Please reproduce the entries exactly as they appear below, but not the pictures.

### Dataset entries

*** Block opens ***

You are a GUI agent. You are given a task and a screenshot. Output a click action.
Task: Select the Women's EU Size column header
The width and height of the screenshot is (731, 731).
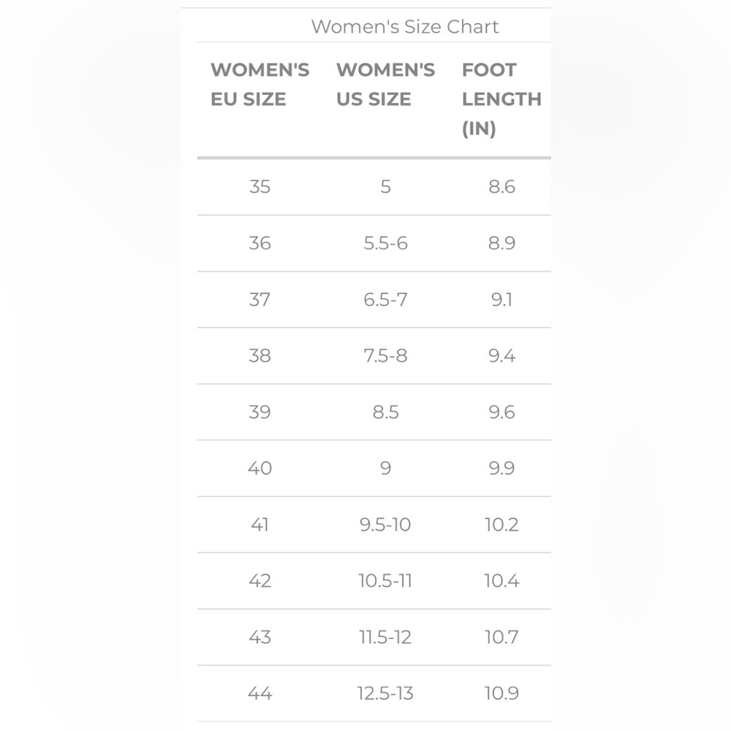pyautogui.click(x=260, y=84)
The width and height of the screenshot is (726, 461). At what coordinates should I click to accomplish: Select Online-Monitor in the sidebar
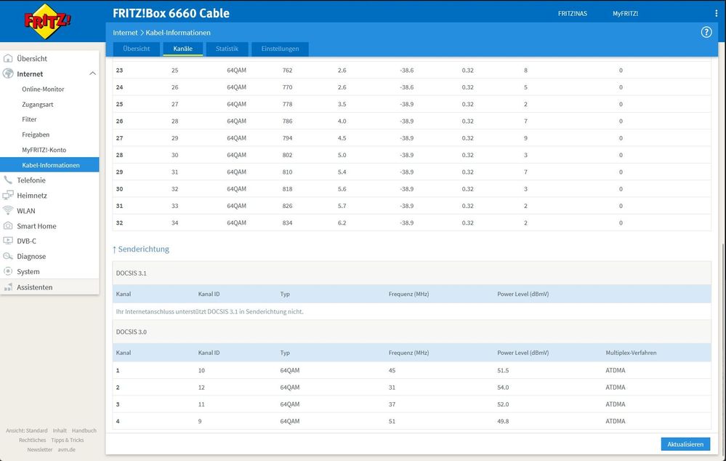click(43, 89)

*** Block closes ***

### Response to this task
You are a GUI agent. You are given a task and a screenshot. Output a click action.
Task: Select the Women's EU Size column header
The width and height of the screenshot is (731, 731).
pyautogui.click(x=260, y=84)
The width and height of the screenshot is (726, 461). At what coordinates should I click to accomplish: Select Online-Monitor in the sidebar
click(43, 89)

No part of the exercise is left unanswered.